My apologies to everyone, and especially to @DavidMacDonald, for over-writing the head of this issue. David's original text has now been restored. It had been my intent to comment, but I misused the hub command. My apologies.

sajkaj commented 3 years ago

The section of the Challenges document being discussed in this issue is a straight copy and paste from Silver Problem Statements. As @jspellman notes above, there was a data loss event that resulted in a loss of all the hyperlinks in the original, as well as in the copy submitted into the Challenges doc. So, I am gratefully accepting the citation on behalf of the Challenges doc, and I'm sure a PR against the original would also be welcome. If you can help with additional citations missing from Challenges (and from the upstream doc), I'm confident we'd all appreciate having those.
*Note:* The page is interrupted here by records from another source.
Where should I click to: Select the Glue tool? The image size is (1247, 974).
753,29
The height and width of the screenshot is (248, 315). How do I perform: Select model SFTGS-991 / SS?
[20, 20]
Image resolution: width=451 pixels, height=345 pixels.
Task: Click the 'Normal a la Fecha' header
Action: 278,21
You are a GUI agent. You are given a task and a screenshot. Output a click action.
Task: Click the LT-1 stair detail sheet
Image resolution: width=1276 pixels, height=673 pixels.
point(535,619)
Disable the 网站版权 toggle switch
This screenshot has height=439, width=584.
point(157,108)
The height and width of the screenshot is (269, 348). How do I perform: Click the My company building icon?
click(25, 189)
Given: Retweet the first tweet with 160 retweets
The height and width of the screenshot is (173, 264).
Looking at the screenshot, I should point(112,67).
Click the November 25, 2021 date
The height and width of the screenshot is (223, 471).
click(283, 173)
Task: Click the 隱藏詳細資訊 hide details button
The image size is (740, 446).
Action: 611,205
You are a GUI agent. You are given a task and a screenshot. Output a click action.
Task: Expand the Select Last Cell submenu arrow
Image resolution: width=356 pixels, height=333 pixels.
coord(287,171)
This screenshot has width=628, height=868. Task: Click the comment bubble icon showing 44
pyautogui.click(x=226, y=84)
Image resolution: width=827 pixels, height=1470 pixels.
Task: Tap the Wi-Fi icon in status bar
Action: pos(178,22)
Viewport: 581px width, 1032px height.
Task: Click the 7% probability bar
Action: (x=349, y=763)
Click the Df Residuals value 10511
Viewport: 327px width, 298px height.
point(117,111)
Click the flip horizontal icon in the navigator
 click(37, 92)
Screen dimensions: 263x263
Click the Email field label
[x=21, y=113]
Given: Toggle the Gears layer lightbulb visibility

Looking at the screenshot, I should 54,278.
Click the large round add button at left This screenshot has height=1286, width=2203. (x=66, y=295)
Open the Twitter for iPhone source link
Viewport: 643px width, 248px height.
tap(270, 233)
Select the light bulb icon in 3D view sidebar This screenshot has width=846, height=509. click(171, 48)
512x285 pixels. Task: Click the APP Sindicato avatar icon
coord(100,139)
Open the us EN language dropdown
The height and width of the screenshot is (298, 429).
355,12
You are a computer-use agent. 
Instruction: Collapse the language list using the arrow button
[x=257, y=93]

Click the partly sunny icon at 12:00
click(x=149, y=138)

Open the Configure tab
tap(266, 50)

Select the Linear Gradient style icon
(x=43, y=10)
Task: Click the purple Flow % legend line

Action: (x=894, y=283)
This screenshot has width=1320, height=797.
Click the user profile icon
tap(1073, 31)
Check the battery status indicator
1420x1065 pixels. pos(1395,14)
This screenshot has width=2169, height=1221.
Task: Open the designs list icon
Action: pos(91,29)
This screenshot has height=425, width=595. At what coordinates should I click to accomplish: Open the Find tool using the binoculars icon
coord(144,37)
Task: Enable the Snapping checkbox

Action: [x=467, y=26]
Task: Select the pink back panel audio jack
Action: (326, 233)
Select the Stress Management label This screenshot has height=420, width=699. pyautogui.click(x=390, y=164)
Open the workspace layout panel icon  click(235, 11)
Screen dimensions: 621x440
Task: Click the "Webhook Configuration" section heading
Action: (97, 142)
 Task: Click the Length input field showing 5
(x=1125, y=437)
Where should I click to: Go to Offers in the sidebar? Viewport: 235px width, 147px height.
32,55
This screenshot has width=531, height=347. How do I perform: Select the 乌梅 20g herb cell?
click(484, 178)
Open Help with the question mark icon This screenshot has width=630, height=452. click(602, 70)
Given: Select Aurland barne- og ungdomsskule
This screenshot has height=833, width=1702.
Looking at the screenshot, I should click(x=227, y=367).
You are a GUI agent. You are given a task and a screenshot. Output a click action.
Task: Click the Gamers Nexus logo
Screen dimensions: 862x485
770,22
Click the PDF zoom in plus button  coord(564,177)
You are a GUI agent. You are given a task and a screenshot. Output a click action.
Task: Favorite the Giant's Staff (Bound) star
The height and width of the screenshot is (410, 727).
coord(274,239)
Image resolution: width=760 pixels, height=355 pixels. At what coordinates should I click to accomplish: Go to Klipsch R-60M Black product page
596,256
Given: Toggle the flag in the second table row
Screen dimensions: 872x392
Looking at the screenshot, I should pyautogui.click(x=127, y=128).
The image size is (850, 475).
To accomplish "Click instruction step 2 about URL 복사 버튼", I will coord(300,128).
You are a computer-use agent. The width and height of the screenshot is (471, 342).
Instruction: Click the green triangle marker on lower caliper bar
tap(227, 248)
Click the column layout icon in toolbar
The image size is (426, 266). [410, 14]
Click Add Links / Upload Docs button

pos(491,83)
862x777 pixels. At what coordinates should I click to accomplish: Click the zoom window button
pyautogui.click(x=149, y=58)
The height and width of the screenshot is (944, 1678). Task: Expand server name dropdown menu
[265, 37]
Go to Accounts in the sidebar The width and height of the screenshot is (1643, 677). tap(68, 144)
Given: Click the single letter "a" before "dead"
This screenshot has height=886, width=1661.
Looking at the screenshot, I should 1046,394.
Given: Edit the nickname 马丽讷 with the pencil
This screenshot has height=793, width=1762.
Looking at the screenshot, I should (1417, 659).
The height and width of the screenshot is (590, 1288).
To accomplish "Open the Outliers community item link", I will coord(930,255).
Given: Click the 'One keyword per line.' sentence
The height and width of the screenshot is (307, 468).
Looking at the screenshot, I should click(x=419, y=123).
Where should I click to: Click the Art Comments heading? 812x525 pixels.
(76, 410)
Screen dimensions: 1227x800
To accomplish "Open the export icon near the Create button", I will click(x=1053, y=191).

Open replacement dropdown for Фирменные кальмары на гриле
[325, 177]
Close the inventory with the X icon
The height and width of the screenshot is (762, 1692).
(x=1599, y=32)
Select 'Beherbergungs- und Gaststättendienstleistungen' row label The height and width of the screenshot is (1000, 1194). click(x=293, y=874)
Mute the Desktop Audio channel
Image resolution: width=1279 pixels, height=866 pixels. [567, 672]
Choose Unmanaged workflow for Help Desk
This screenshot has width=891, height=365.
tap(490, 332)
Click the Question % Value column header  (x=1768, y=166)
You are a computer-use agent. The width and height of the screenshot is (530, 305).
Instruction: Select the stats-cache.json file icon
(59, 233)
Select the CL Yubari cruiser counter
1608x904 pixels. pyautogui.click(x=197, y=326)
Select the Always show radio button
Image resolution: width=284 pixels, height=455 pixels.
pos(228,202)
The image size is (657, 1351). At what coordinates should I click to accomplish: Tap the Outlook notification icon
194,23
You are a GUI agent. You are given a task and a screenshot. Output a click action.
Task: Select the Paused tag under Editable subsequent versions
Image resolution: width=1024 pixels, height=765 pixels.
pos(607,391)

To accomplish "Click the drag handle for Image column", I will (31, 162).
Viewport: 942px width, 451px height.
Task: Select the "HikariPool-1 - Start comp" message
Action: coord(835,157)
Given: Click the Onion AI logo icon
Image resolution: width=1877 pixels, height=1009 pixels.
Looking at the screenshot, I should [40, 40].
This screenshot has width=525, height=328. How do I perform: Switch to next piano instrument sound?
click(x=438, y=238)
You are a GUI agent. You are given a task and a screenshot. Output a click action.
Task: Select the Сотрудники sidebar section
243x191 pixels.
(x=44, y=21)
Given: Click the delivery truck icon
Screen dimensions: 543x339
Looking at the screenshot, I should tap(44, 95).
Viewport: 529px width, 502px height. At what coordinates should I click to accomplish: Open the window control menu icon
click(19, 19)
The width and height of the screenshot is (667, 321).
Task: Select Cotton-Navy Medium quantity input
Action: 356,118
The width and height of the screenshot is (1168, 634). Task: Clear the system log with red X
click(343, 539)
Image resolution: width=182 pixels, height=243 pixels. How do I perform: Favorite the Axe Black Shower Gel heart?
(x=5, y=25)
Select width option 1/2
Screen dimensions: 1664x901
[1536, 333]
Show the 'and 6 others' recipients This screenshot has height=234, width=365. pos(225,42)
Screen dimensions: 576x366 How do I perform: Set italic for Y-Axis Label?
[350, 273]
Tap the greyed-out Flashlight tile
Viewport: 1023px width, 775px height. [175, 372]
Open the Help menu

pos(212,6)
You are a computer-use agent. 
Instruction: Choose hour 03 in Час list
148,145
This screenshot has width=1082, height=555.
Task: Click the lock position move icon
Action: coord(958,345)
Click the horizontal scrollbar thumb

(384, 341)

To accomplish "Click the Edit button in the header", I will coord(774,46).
I am, however, leaving the conclusion drawn from Silver Research for further discussion in Silver and AGWG. I don't feel it's appropriate for me, as document Editor, to make that substantive change on my own. Meanwhile, please note the current Editor's Draft for Challenges has moved Section 5 to an [https://raw.githack.com/w3c/wcag/conformance-challenges-5aside/conformance-challenges/index.html#silver-research-problem-statements](Appendix C in the latest Challenges draft). Please now create PR against that draft.

bruce-usab commented 3 years ago

Reopening because the pull request did not actually address the issue raised by @DavidMacDonald. In my opinion, this is something the AG WG would appreciate having called to their attention.

alastc commented 3 years ago

Hi @sajkaj, as the Silver problem statements are not an official (draft) note, there is a higher bar. This issue should remain open until the original point is addressed, or it comes to the group to agree not to address it.

sajkaj commented 3 years ago

Agreed. My bad--yet again in this issue. I meant to hit "Comment," not "comment and close." But, I was in too much of a hurry to post before being late to the Silver call. I agree the underlying question remains unresolved, even if the citation is now available.